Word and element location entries
────────────────

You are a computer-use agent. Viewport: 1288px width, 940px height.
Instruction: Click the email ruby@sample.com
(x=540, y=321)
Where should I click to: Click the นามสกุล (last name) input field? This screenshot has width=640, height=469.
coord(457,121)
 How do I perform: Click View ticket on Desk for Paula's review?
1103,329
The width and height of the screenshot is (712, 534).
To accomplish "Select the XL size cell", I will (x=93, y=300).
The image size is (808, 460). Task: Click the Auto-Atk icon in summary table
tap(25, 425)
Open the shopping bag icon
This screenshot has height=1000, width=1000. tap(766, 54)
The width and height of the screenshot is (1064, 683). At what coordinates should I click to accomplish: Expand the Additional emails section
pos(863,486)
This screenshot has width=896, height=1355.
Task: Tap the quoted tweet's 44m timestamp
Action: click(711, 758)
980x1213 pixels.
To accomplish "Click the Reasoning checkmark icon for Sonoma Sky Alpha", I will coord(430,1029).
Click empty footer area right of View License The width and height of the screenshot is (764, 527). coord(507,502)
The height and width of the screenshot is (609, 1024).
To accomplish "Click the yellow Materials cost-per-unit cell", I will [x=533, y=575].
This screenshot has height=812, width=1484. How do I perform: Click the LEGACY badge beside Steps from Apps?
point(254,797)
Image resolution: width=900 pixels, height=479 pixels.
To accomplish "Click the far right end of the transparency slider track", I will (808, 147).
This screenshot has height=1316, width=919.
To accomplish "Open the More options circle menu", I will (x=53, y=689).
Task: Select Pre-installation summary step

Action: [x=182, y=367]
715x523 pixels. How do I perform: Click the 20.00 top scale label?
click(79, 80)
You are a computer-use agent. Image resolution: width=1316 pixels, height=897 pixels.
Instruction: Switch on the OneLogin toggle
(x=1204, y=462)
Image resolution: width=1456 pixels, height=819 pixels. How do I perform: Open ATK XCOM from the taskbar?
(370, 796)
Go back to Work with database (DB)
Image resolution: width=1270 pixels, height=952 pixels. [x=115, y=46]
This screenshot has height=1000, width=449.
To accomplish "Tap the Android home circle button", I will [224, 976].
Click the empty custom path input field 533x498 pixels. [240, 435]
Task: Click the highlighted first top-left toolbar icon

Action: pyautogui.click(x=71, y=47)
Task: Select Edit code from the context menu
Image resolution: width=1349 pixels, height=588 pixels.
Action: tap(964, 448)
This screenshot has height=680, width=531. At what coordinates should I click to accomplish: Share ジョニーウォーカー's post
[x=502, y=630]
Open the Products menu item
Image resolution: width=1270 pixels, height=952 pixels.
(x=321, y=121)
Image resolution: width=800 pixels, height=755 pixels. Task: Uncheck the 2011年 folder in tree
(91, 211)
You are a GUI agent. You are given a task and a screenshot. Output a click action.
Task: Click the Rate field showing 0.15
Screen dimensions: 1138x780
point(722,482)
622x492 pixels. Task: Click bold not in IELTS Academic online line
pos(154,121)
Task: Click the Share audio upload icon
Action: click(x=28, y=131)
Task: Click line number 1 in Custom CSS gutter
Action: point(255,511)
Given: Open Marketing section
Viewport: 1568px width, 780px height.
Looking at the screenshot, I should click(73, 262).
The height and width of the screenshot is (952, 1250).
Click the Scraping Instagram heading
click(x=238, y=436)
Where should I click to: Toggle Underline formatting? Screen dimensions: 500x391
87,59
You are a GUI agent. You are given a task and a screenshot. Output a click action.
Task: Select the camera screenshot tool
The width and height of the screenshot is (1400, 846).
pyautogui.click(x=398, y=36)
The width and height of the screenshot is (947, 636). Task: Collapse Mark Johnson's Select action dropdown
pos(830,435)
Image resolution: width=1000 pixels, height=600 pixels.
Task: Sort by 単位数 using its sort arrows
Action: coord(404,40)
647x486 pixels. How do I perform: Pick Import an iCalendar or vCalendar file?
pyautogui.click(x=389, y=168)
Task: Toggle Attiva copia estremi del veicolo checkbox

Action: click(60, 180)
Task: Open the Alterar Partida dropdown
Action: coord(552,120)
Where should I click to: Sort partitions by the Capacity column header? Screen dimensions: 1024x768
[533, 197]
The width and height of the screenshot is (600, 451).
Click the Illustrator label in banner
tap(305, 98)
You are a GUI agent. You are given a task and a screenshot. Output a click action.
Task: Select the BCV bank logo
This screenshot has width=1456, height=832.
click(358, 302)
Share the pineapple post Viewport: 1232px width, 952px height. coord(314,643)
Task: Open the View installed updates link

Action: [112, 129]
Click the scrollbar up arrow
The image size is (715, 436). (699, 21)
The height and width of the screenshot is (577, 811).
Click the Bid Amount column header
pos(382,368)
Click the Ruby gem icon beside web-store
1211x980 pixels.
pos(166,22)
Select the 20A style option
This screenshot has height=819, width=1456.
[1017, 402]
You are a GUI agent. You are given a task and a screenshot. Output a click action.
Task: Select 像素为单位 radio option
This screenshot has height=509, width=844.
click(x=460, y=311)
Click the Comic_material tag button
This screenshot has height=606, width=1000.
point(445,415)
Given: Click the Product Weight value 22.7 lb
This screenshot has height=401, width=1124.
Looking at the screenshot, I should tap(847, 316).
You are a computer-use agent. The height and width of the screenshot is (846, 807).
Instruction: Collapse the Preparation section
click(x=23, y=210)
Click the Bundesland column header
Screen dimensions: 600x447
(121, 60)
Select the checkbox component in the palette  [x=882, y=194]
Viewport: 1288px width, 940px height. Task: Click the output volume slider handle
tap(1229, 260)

────────────────

What is needed
Turn every line of the entries above into a Markdown table with the columns "Row" and "Line," numbering the rows in order and skipping blank lines.

Task output
| Row | Line |
|---|---|
| 1 | You are a computer-use agent. Viewport: 1288px width, 940px height. |
| 2 | Instruction: Click the email ruby@sample.com |
| 3 | (x=540, y=321) |
| 4 | Where should I click to: Click the นามสกุล (last name) input field? This screenshot has width=640, height=469. |
| 5 | coord(457,121) |
| 6 |  How do I perform: Click View ticket on Desk for Paula's review? |
| 7 | 1103,329 |
| 8 | The width and height of the screenshot is (712, 534). |
| 9 | To accomplish "Select the XL size cell", I will (x=93, y=300). |
| 10 | The image size is (808, 460). Task: Click the Auto-Atk icon in summary table |
| 11 | tap(25, 425) |
| 12 | Open the shopping bag icon |
| 13 | This screenshot has height=1000, width=1000. tap(766, 54) |
| 14 | The width and height of the screenshot is (1064, 683). At what coordinates should I click to accomplish: Expand the Additional emails section |
| 15 | pos(863,486) |
| 16 | This screenshot has width=896, height=1355. |
| 17 | Task: Tap the quoted tweet's 44m timestamp |
| 18 | Action: click(711, 758) |
| 19 | 980x1213 pixels. |
| 20 | To accomplish "Click the Reasoning checkmark icon for Sonoma Sky Alpha", I will coord(430,1029). |
| 21 | Click empty footer area right of View License The width and height of the screenshot is (764, 527). coord(507,502) |
| 22 | The height and width of the screenshot is (609, 1024). |
| 23 | To accomplish "Click the yellow Materials cost-per-unit cell", I will [x=533, y=575]. |
| 24 | This screenshot has height=812, width=1484. How do I perform: Click the LEGACY badge beside Steps from Apps? |
| 25 | point(254,797) |
| 26 | Image resolution: width=900 pixels, height=479 pixels. |
| 27 | To accomplish "Click the far right end of the transparency slider track", I will (808, 147). |
| 28 | This screenshot has height=1316, width=919. |
| 29 | To accomplish "Open the More options circle menu", I will (x=53, y=689). |
| 30 | Task: Select Pre-installation summary step |
| 31 | Action: [x=182, y=367] |
| 32 | 715x523 pixels. How do I perform: Click the 20.00 top scale label? |
| 33 | click(79, 80) |
| 34 | You are a computer-use agent. Image resolution: width=1316 pixels, height=897 pixels. |
| 35 | Instruction: Switch on the OneLogin toggle |
| 36 | (x=1204, y=462) |
| 37 | Image resolution: width=1456 pixels, height=819 pixels. How do I perform: Open ATK XCOM from the taskbar? |
| 38 | (370, 796) |
| 39 | Go back to Work with database (DB) |
| 40 | Image resolution: width=1270 pixels, height=952 pixels. [x=115, y=46] |
| 41 | This screenshot has height=1000, width=449. |
| 42 | To accomplish "Tap the Android home circle button", I will [224, 976]. |
| 43 | Click the empty custom path input field 533x498 pixels. [240, 435] |
| 44 | Task: Click the highlighted first top-left toolbar icon |
| 45 | Action: pyautogui.click(x=71, y=47) |
| 46 | Task: Select Edit code from the context menu |
| 47 | Image resolution: width=1349 pixels, height=588 pixels. |
| 48 | Action: tap(964, 448) |
| 49 | This screenshot has height=680, width=531. At what coordinates should I click to accomplish: Share ジョニーウォーカー's post |
| 50 | [x=502, y=630] |
| 51 | Open the Products menu item |
| 52 | Image resolution: width=1270 pixels, height=952 pixels. |
| 53 | (x=321, y=121) |
| 54 | Image resolution: width=800 pixels, height=755 pixels. Task: Uncheck the 2011年 folder in tree |
| 55 | (91, 211) |
| 56 | You are a GUI agent. You are given a task and a screenshot. Output a click action. |
| 57 | Task: Click the Rate field showing 0.15 |
| 58 | Screen dimensions: 1138x780 |
| 59 | point(722,482) |
| 60 | 622x492 pixels. Task: Click bold not in IELTS Academic online line |
| 61 | pos(154,121) |
| 62 | Task: Click the Share audio upload icon |
| 63 | Action: click(x=28, y=131) |
| 64 | Task: Click line number 1 in Custom CSS gutter |
| 65 | Action: point(255,511) |
| 66 | Given: Open Marketing section |
| 67 | Viewport: 1568px width, 780px height. |
| 68 | Looking at the screenshot, I should click(73, 262). |
| 69 | The height and width of the screenshot is (952, 1250). |
| 70 | Click the Scraping Instagram heading |
| 71 | click(x=238, y=436) |
| 72 | Where should I click to: Toggle Underline formatting? Screen dimensions: 500x391 |
| 73 | 87,59 |
| 74 | You are a GUI agent. You are given a task and a screenshot. Output a click action. |
| 75 | Task: Select the camera screenshot tool |
| 76 | The width and height of the screenshot is (1400, 846). |
| 77 | pyautogui.click(x=398, y=36) |
| 78 | The width and height of the screenshot is (947, 636). Task: Collapse Mark Johnson's Select action dropdown |
| 79 | pos(830,435) |
| 80 | Image resolution: width=1000 pixels, height=600 pixels. |
| 81 | Task: Sort by 単位数 using its sort arrows |
| 82 | Action: coord(404,40) |
| 83 | 647x486 pixels. How do I perform: Pick Import an iCalendar or vCalendar file? |
| 84 | pyautogui.click(x=389, y=168) |
| 85 | Task: Toggle Attiva copia estremi del veicolo checkbox |
| 86 | Action: click(60, 180) |
| 87 | Task: Open the Alterar Partida dropdown |
| 88 | Action: coord(552,120) |
| 89 | Where should I click to: Sort partitions by the Capacity column header? Screen dimensions: 1024x768 |
| 90 | [533, 197] |
| 91 | The width and height of the screenshot is (600, 451). |
| 92 | Click the Illustrator label in banner |
| 93 | tap(305, 98) |
| 94 | You are a GUI agent. You are given a task and a screenshot. Output a click action. |
| 95 | Task: Select the BCV bank logo |
| 96 | This screenshot has width=1456, height=832. |
| 97 | click(358, 302) |
| 98 | Share the pineapple post Viewport: 1232px width, 952px height. coord(314,643) |
| 99 | Task: Open the View installed updates link |
| 100 | Action: [112, 129] |
| 101 | Click the scrollbar up arrow |
| 102 | The image size is (715, 436). (699, 21) |
| 103 | The height and width of the screenshot is (577, 811). |
| 104 | Click the Bid Amount column header |
| 105 | pos(382,368) |
| 106 | Click the Ruby gem icon beside web-store |
| 107 | 1211x980 pixels. |
| 108 | pos(166,22) |
| 109 | Select the 20A style option |
| 110 | This screenshot has height=819, width=1456. |
| 111 | [1017, 402] |
| 112 | You are a GUI agent. You are given a task and a screenshot. Output a click action. |
| 113 | Task: Select 像素为单位 radio option |
| 114 | This screenshot has height=509, width=844. |
| 115 | click(x=460, y=311) |
| 116 | Click the Comic_material tag button |
| 117 | This screenshot has height=606, width=1000. |
| 118 | point(445,415) |
| 119 | Given: Click the Product Weight value 22.7 lb |
| 120 | This screenshot has height=401, width=1124. |
| 121 | Looking at the screenshot, I should tap(847, 316). |
| 122 | You are a computer-use agent. The height and width of the screenshot is (846, 807). |
| 123 | Instruction: Collapse the Preparation section |
| 124 | click(x=23, y=210) |
| 125 | Click the Bundesland column header |
| 126 | Screen dimensions: 600x447 |
| 127 | (121, 60) |
| 128 | Select the checkbox component in the palette  [x=882, y=194] |
| 129 | Viewport: 1288px width, 940px height. Task: Click the output volume slider handle |
| 130 | tap(1229, 260) |